### Instructions to follow
Pick out each line of the material below that contains the string "quantity" and copy it out. Case counts.

### The input
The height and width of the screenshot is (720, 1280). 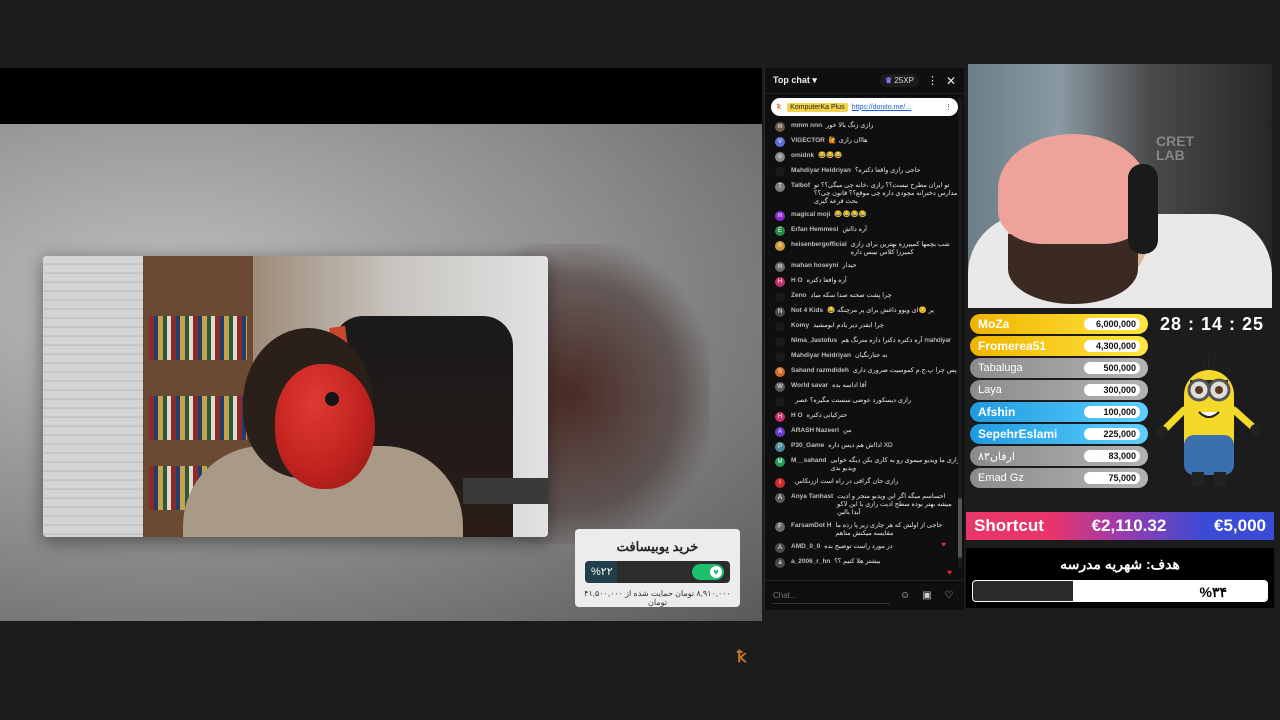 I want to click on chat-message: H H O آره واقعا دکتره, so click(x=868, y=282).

...

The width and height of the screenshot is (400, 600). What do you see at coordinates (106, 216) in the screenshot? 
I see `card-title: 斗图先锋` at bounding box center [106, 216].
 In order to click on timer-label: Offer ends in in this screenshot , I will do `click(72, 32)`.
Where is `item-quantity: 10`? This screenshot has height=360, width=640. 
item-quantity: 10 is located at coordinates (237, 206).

### Solution
Where is `item-quantity: 10`? This screenshot has height=360, width=640. 
item-quantity: 10 is located at coordinates (237, 206).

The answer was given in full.